- **Written problem**:
Reproduce every line of the records below word for word, omitting the pictures.

- **Supplied information**:
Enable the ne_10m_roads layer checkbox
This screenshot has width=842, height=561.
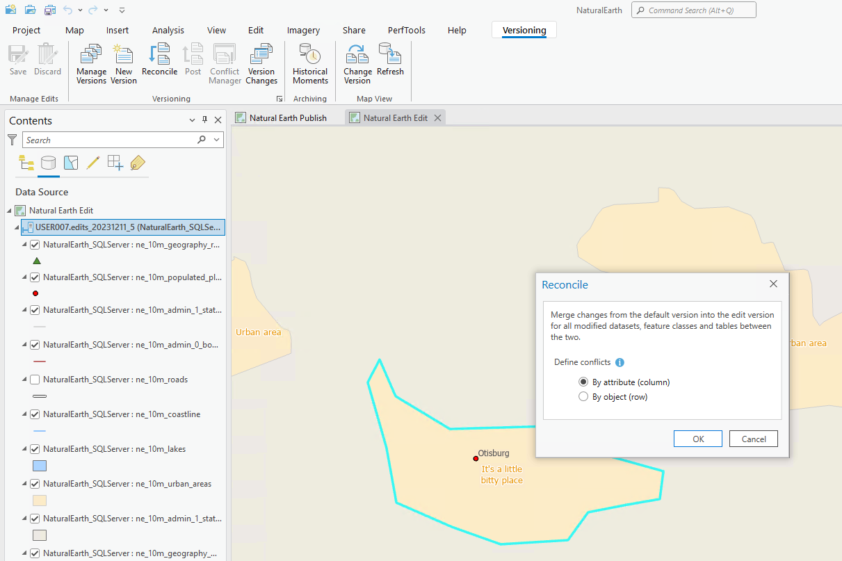[x=35, y=380]
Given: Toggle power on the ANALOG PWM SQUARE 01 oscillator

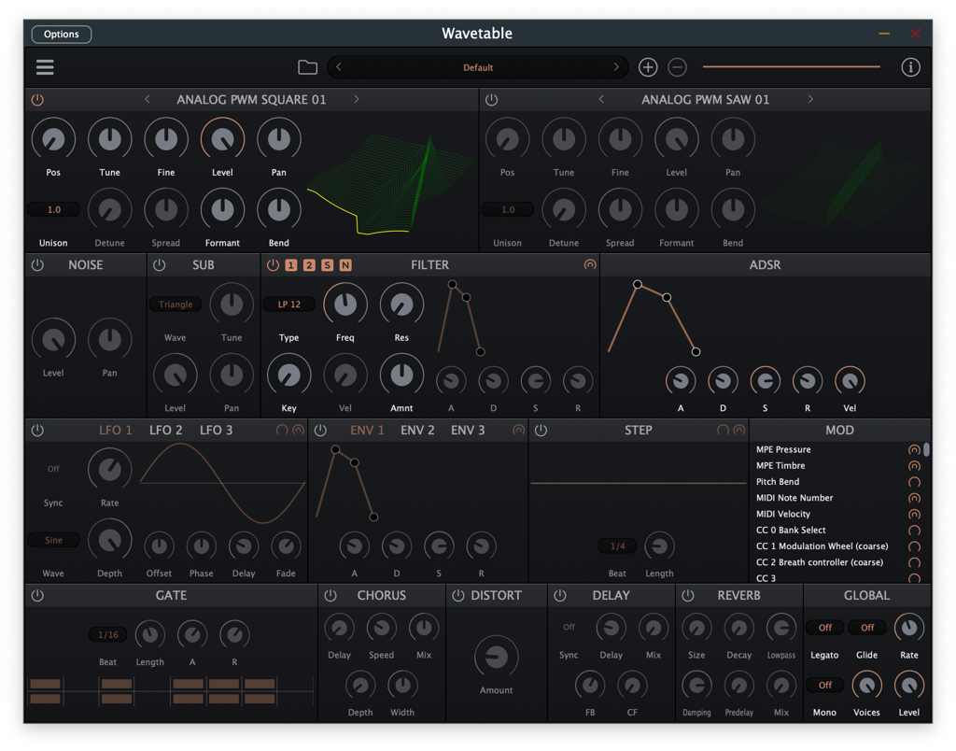Looking at the screenshot, I should (x=37, y=99).
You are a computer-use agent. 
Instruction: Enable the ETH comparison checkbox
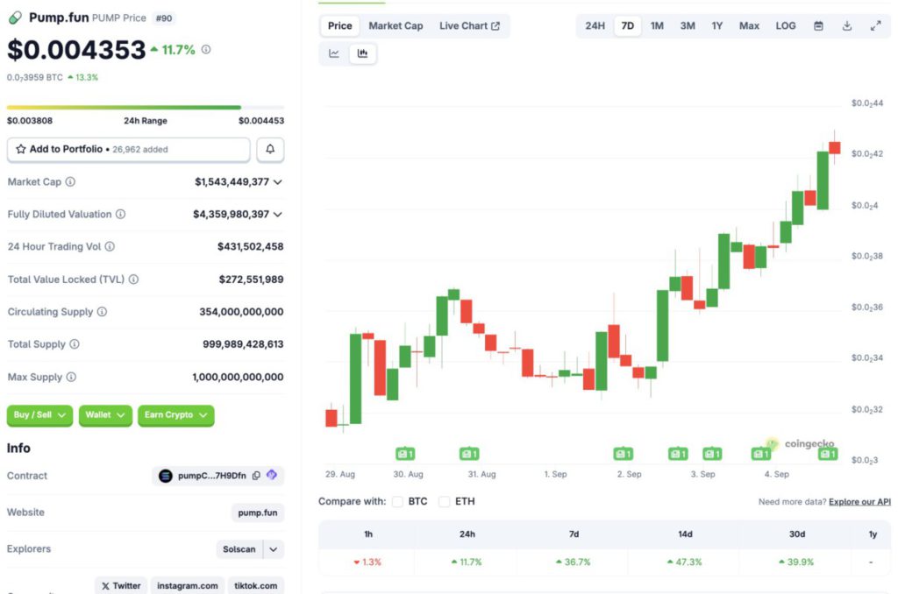pyautogui.click(x=444, y=502)
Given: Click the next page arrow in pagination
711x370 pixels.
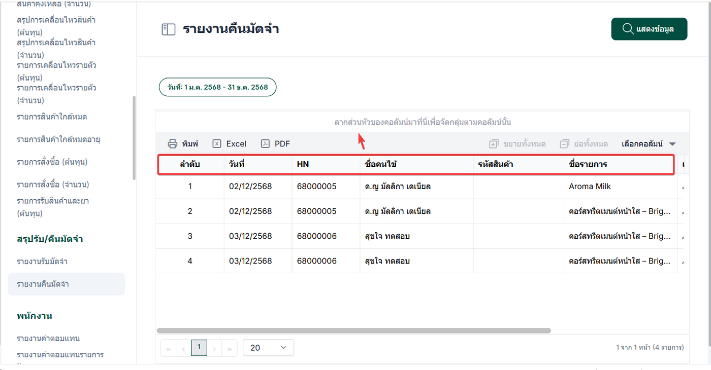Looking at the screenshot, I should [x=214, y=348].
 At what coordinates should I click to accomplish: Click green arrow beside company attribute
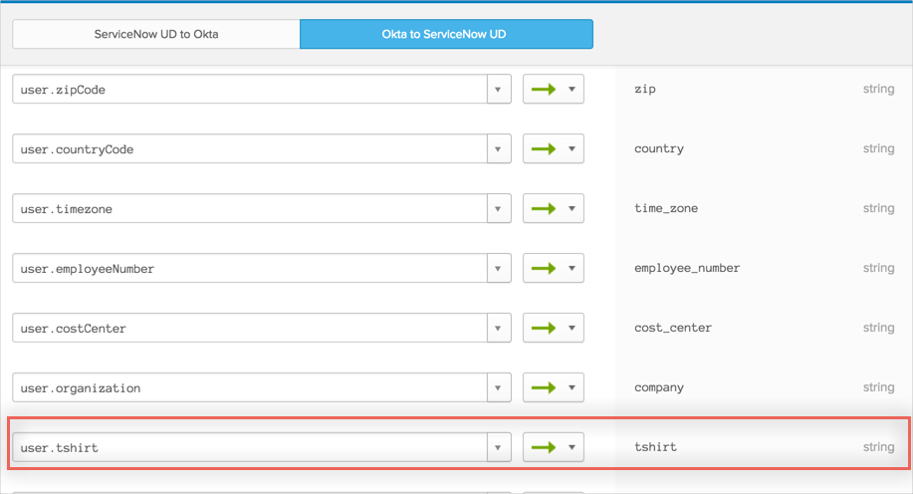pyautogui.click(x=544, y=387)
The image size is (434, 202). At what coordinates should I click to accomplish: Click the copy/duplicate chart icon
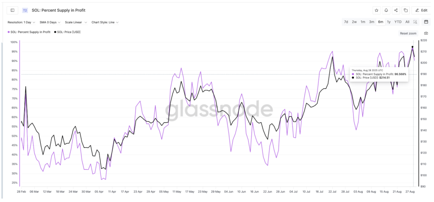click(406, 10)
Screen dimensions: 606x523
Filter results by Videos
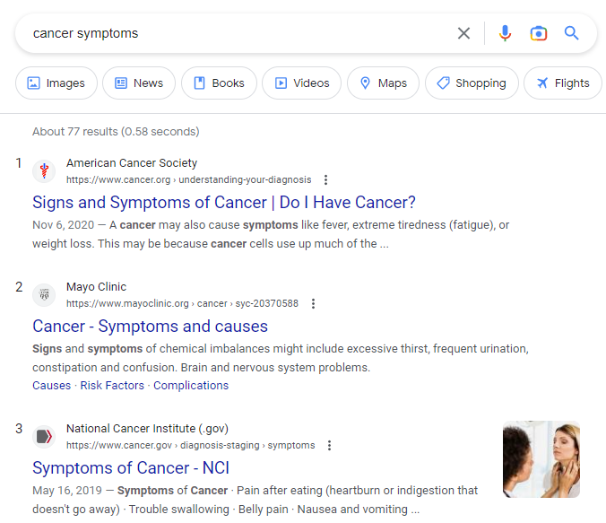(x=302, y=83)

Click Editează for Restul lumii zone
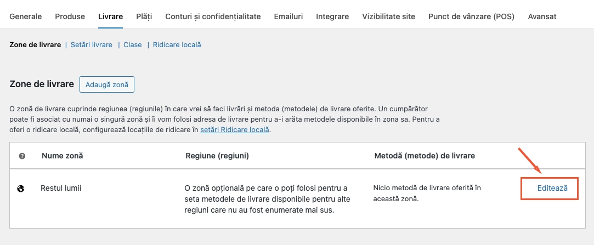552,188
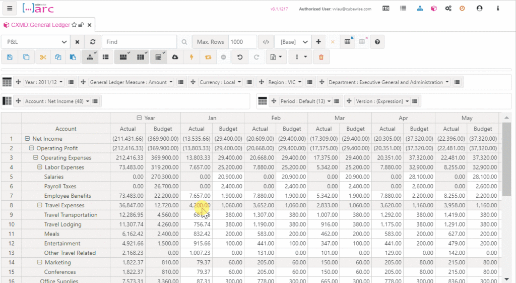Image resolution: width=516 pixels, height=283 pixels.
Task: Click the Find search field
Action: pos(140,42)
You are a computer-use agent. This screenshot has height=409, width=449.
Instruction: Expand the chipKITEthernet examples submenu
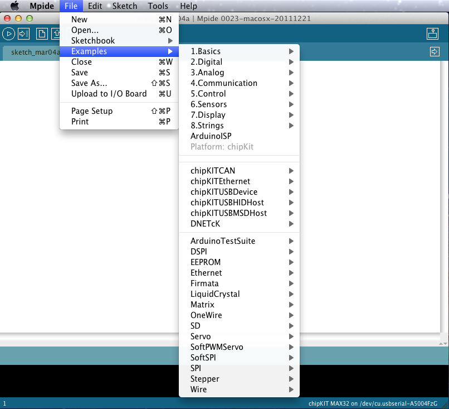[223, 181]
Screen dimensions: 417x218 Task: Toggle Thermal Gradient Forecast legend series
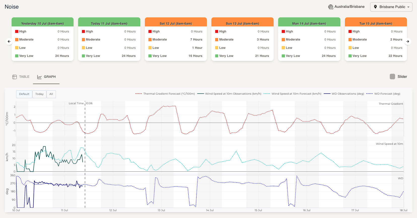[x=165, y=94]
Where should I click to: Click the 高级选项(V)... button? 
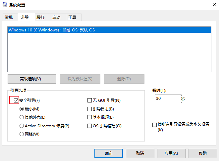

- **Finished exercise**:
Enable the ne_10m_roads layer checkbox
This screenshot has width=842, height=561.
[x=35, y=380]
Given: Toggle power on the ANALOG PWM SQUARE 01 oscillator

Looking at the screenshot, I should (x=37, y=99).
You are a computer-use agent. 
Instruction: Enable the ETH comparison checkbox
pyautogui.click(x=444, y=502)
Given: Click the next page arrow in pagination
711x370 pixels.
Looking at the screenshot, I should [x=214, y=348].
 At what coordinates should I click to accomplish: Click green arrow beside company attribute
pyautogui.click(x=544, y=387)
The image size is (434, 202). At what coordinates should I click to accomplish: Click the copy/duplicate chart icon
click(406, 10)
Screen dimensions: 606x523
Filter results by Videos
(x=302, y=83)

Click Editează for Restul lumii zone
552,188
Image resolution: width=516 pixels, height=283 pixels.
Task: Click the Find search field
Action: pos(140,42)
You are a computer-use agent. This screenshot has height=409, width=449.
Instruction: Expand the chipKITEthernet examples submenu
[223, 181]
Screen dimensions: 417x218 Task: Toggle Thermal Gradient Forecast legend series
[x=165, y=94]
Where should I click to: Click the 高级选项(V)... button? 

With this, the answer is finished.